## What you have to do
Copy the material word for word, starting at its first line and ending at the line that contains "What do you see at coordinates (426, 570)".

## Saved entries

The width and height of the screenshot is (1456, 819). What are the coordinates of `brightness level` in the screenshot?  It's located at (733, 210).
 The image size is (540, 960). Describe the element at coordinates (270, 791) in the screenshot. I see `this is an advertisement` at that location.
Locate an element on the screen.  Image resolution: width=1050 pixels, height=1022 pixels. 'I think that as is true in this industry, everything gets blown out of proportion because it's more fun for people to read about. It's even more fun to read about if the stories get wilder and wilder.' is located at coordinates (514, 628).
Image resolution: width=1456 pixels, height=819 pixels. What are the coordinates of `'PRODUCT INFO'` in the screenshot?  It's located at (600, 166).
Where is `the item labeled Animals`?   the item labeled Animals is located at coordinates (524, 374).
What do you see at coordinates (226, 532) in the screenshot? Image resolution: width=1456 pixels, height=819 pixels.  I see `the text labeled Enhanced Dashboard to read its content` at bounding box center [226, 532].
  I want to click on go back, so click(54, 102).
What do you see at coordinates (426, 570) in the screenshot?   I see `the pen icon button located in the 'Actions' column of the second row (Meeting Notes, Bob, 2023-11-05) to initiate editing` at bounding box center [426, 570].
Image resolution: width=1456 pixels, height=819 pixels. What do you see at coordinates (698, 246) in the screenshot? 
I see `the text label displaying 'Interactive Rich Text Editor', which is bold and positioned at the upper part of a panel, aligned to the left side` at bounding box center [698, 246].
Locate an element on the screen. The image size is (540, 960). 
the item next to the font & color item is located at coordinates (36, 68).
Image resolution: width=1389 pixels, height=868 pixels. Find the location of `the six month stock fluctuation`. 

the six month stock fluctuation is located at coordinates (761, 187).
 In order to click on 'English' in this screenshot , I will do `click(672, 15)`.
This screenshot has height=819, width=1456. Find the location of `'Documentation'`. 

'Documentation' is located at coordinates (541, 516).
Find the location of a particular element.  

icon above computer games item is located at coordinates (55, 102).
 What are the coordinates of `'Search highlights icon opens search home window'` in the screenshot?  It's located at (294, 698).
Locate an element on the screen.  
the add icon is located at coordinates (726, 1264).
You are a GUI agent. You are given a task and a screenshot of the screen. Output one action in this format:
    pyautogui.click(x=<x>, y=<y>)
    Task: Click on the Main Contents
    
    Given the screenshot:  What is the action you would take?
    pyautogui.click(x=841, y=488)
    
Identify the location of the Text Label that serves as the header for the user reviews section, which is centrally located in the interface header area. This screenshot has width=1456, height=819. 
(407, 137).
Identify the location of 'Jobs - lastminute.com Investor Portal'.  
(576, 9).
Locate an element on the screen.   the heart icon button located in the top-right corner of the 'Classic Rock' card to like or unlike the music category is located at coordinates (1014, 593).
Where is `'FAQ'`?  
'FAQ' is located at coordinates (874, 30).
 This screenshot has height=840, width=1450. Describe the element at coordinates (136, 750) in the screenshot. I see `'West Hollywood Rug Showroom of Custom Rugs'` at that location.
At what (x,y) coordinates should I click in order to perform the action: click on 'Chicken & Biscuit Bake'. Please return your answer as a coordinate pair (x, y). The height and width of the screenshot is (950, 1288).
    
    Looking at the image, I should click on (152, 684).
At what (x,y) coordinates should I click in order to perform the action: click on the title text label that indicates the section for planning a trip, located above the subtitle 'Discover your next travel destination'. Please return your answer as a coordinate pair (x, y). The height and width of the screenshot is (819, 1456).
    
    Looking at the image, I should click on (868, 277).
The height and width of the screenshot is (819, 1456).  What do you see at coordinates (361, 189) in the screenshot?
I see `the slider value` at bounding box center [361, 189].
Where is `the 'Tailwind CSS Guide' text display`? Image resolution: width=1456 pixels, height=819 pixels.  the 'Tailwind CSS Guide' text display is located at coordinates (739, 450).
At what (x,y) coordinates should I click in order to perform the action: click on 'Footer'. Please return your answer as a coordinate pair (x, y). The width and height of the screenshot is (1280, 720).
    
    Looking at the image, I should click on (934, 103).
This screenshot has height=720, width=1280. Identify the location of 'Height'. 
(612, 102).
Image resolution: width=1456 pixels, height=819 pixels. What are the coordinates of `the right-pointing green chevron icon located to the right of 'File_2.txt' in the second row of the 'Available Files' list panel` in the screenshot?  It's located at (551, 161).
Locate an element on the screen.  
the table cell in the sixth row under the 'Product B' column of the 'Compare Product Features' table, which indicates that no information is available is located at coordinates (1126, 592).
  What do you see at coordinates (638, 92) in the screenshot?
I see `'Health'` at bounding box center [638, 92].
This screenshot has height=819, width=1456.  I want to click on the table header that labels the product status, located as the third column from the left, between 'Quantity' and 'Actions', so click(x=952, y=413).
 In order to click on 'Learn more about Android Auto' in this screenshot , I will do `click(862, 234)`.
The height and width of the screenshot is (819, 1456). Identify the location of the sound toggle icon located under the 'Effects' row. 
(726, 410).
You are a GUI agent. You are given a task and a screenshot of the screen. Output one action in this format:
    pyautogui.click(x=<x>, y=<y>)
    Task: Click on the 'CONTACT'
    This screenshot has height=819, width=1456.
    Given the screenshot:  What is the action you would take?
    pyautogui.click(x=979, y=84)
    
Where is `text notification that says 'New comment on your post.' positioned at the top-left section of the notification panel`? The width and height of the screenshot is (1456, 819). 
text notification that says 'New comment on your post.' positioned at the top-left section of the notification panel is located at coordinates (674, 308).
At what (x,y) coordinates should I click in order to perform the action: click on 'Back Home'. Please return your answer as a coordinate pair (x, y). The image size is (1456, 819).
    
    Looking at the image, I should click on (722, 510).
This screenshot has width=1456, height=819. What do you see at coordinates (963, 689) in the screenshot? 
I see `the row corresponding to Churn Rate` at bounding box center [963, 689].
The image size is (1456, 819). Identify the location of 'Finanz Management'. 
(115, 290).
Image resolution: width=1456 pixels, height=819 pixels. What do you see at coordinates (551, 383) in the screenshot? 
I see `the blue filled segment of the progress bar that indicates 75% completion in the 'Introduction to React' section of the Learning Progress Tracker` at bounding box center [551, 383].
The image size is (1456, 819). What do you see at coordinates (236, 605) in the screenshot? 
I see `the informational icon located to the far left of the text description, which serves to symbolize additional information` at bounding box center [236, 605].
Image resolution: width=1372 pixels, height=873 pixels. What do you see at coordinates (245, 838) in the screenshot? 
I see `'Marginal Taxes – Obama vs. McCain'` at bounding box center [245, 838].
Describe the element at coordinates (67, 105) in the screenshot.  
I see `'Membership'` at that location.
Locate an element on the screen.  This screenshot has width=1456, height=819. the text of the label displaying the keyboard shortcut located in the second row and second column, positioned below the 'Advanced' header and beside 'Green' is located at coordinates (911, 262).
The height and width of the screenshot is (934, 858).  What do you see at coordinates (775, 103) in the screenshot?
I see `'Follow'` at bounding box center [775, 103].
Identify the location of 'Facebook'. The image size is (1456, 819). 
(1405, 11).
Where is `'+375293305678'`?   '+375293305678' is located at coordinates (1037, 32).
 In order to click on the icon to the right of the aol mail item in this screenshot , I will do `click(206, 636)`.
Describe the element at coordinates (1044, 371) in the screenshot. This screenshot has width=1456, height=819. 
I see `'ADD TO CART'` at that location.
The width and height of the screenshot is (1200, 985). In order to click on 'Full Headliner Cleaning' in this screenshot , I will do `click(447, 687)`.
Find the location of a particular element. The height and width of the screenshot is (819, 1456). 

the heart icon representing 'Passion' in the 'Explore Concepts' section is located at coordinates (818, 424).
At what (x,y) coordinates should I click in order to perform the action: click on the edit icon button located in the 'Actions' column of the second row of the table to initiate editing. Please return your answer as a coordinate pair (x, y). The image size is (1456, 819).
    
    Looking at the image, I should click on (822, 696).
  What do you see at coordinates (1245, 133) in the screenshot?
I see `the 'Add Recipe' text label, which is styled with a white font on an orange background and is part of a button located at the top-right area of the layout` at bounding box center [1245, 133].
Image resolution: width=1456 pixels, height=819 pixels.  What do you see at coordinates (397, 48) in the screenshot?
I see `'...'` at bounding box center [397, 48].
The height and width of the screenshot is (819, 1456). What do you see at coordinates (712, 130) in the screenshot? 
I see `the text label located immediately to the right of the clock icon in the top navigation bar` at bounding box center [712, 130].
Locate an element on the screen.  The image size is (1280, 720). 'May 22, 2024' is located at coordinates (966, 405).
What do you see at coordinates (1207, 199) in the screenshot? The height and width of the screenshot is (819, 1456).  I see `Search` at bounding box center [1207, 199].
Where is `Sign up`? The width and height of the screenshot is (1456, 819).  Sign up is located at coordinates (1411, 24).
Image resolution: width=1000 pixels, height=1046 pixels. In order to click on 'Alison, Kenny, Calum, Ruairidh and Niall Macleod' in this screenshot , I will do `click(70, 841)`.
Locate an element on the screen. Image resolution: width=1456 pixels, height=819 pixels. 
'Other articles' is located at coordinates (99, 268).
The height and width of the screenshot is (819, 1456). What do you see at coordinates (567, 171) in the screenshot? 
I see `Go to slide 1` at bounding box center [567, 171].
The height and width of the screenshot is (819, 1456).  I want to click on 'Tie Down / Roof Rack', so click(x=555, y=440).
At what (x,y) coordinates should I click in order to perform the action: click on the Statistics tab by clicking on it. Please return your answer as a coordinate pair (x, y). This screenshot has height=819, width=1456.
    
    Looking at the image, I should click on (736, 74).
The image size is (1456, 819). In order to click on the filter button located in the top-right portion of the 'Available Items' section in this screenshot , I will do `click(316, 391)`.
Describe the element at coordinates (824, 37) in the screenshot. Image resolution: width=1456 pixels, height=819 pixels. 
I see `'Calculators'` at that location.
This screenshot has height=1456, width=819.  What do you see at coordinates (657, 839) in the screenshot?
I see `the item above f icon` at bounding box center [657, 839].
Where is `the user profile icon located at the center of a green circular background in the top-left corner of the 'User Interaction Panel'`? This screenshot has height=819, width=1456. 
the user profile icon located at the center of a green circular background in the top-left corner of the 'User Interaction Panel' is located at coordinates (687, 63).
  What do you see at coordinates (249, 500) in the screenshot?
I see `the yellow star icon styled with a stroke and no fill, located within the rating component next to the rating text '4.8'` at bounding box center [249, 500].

## Reply
The width and height of the screenshot is (1456, 819). What are the coordinates of `brightness level` in the screenshot?  It's located at (733, 210).
 The image size is (540, 960). Describe the element at coordinates (270, 791) in the screenshot. I see `this is an advertisement` at that location.
Locate an element on the screen.  Image resolution: width=1050 pixels, height=1022 pixels. 'I think that as is true in this industry, everything gets blown out of proportion because it's more fun for people to read about. It's even more fun to read about if the stories get wilder and wilder.' is located at coordinates (514, 628).
Image resolution: width=1456 pixels, height=819 pixels. What are the coordinates of `'PRODUCT INFO'` in the screenshot?  It's located at (600, 166).
Where is `the item labeled Animals`?   the item labeled Animals is located at coordinates (524, 374).
What do you see at coordinates (226, 532) in the screenshot? Image resolution: width=1456 pixels, height=819 pixels.  I see `the text labeled Enhanced Dashboard to read its content` at bounding box center [226, 532].
  I want to click on go back, so click(54, 102).
What do you see at coordinates (426, 570) in the screenshot?   I see `the pen icon button located in the 'Actions' column of the second row (Meeting Notes, Bob, 2023-11-05) to initiate editing` at bounding box center [426, 570].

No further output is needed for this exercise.